Postdoctoral researcher Dr Ryohichi Sugimura who works at the Daley Lab in Boston Children’s Hospital in the US, said: “This step opens up an opportunity to take cells from patients with genetic blood disorders, use gene editing to correct their genetic defect and make functional blood cells,” according to leading Journal Nature.
“This also gives us the potential to have a limitless supply of blood stem cells and blood by taking cells from universal donors,” she continued, “This could potentially augment the blood supply for patients who need transfusions.”
Likewise, Professor Shahin Fafii, of Cornell University, who is the head of another team of researchers, succedded in turning adult rat cells into rat blood stem cells.
Furthermore, when some rats have had their immune system less inefficient, their immune system was recovered after they were provided with blood stem cells
Surely, human are capable of receiving similar treatment if they are diagnosed with immunity system conditions or blood disorders.
However, it is claimed that using stem cells can cause cancer.

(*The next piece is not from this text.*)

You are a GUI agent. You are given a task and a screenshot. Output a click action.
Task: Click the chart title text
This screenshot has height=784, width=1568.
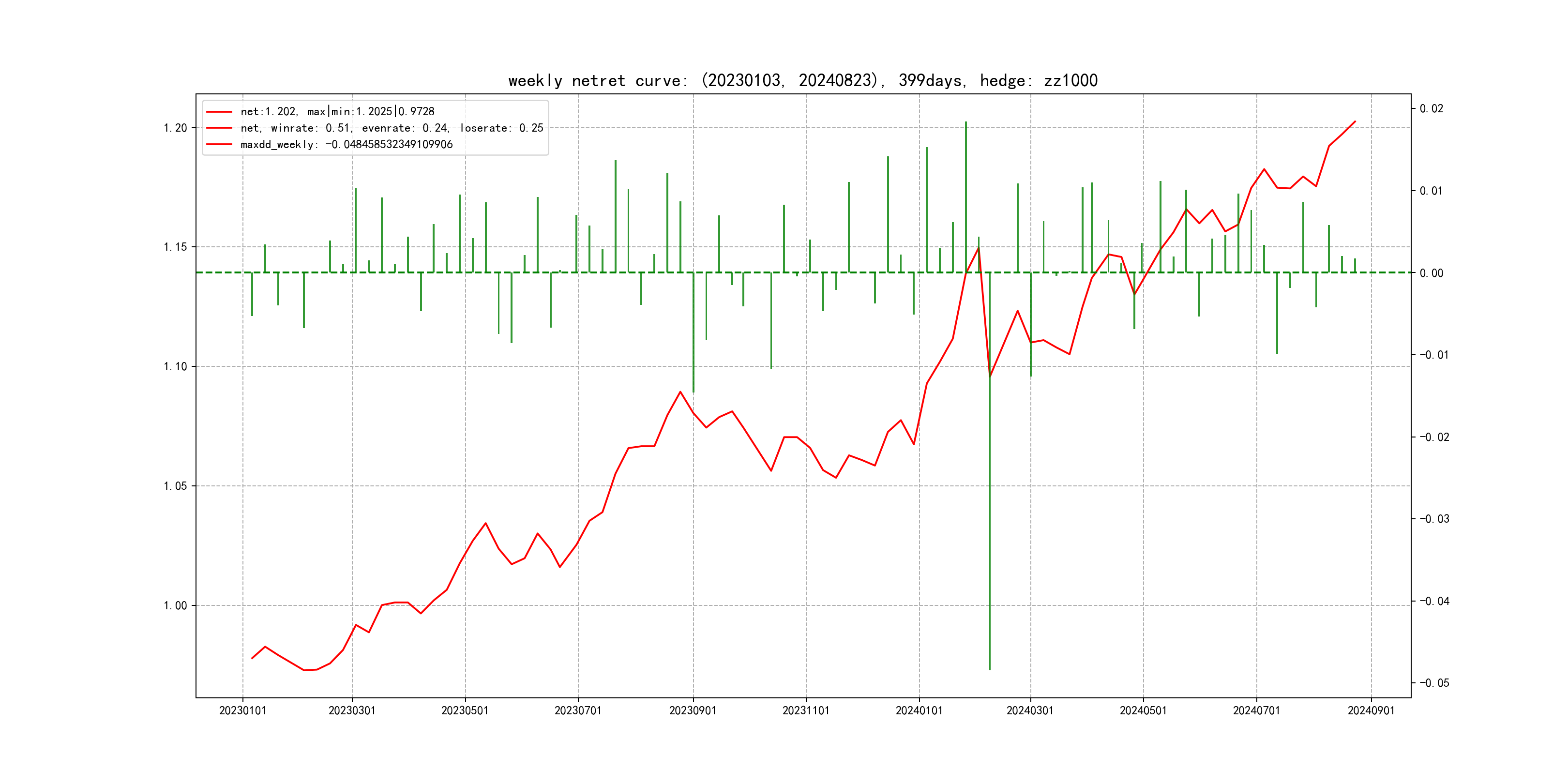pos(802,81)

Different researchers and teams have worked on the newly discovered technique; however, none discovered any potential traces of cancer being developed after using the stem cells as rats were prone to the experience and they are, unlike humans, short-lived creatures. However, researchers will consider the prospects if they are any side effects or potential cancer that can be caused by the technique.
Dr Caroline Guibentif of Cambridge University wrote in Nature, “When you use mice, they only live up to a year and a half or so. Humans develop cancer partly because they have a long lifespan. We are talking about different timescales.”
“Whatever works in a mouse, this is one of the reasons we need to double check it in a more thorough way.”